(Input data Opens)
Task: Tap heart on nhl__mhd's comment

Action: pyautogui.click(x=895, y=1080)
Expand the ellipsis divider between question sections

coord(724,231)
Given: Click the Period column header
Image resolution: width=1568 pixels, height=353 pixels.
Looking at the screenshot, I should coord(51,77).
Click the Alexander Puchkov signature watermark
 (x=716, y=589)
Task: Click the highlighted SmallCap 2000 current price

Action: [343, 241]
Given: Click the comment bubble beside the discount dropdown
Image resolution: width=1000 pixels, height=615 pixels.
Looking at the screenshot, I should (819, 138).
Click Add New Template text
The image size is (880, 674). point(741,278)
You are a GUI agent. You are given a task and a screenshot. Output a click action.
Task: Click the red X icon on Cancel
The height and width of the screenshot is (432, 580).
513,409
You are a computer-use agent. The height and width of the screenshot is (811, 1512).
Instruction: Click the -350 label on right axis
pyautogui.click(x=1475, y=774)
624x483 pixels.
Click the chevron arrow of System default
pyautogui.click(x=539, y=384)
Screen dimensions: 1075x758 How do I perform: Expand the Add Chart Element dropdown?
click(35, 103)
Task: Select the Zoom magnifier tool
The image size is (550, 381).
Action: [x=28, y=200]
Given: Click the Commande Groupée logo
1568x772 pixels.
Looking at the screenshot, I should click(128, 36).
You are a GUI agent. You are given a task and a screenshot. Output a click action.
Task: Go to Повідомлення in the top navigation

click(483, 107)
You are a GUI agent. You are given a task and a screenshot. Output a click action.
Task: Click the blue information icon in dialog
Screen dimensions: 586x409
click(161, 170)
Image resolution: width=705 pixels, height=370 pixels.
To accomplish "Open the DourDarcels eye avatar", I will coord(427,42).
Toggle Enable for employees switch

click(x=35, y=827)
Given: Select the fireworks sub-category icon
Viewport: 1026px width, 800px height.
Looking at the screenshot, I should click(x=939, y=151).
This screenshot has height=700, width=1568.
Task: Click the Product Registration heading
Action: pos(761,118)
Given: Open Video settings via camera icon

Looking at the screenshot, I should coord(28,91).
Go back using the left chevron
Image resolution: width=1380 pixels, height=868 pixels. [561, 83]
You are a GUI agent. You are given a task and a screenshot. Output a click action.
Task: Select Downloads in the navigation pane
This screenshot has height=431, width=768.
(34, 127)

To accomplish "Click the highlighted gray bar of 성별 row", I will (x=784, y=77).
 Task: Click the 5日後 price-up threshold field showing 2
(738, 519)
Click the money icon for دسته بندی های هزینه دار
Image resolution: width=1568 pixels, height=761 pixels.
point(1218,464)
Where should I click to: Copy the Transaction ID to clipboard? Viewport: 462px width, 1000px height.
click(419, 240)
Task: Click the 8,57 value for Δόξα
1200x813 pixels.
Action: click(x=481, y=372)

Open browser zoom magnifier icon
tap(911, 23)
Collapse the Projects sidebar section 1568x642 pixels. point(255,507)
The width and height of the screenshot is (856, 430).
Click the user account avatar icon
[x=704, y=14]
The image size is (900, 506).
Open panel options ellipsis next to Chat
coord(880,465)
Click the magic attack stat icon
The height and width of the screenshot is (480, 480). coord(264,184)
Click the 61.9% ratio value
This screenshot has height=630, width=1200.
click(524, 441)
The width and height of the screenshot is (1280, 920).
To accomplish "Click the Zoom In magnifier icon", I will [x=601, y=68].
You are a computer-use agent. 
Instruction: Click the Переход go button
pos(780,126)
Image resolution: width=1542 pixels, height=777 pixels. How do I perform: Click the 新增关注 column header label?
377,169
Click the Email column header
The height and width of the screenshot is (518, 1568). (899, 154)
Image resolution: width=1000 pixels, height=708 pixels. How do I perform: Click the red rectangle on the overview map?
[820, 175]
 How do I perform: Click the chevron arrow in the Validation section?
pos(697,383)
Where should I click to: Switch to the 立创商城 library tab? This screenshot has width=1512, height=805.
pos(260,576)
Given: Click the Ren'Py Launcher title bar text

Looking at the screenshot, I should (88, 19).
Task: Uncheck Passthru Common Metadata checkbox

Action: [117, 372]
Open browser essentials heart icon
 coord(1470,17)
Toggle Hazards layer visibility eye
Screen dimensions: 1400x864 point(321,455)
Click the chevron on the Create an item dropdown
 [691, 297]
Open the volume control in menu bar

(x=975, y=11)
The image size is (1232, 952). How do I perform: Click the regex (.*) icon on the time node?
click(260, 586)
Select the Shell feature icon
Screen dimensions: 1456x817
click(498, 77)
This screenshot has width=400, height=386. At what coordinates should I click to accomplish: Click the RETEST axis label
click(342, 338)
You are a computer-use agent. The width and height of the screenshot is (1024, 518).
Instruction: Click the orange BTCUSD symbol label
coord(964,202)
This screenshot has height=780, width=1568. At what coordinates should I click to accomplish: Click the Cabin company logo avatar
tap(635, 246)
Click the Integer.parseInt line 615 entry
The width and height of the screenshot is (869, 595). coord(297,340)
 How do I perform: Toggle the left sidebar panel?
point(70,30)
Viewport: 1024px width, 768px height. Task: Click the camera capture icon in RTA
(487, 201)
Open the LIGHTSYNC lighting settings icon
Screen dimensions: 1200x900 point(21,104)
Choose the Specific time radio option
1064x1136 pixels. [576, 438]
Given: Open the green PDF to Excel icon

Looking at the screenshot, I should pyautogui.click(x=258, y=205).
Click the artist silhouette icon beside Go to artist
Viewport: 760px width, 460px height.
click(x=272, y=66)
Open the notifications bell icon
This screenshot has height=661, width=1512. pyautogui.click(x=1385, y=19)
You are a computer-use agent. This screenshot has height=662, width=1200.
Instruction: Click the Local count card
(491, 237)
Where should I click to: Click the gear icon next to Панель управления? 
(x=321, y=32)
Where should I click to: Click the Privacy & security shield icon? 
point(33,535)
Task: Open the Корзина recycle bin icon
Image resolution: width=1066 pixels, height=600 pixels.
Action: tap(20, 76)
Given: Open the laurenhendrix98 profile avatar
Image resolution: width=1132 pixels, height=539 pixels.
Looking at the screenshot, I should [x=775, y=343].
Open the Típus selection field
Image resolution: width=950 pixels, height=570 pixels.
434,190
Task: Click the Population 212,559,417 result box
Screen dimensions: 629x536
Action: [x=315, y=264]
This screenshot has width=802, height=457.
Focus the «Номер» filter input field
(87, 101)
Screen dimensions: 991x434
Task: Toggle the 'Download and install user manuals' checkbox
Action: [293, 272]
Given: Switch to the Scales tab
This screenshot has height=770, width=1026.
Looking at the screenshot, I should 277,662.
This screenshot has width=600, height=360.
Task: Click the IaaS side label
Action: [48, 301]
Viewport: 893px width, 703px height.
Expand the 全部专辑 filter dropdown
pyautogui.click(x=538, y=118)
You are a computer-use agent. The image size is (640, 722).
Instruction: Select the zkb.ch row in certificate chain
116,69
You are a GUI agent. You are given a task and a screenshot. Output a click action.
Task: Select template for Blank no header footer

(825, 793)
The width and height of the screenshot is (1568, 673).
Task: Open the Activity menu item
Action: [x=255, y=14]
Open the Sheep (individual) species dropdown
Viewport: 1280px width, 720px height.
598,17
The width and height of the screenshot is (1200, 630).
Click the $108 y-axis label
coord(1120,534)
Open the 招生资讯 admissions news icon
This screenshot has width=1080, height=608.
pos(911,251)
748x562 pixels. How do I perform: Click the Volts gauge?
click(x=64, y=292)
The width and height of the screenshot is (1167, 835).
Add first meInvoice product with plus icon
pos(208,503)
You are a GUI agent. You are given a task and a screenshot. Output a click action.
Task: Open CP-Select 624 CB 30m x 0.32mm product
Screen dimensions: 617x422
(Input data Closes)
> **Problem to solve**
Tally, across the records, each line that contains the word "value", and answer with nothing except the count.

> **Exercise output**
2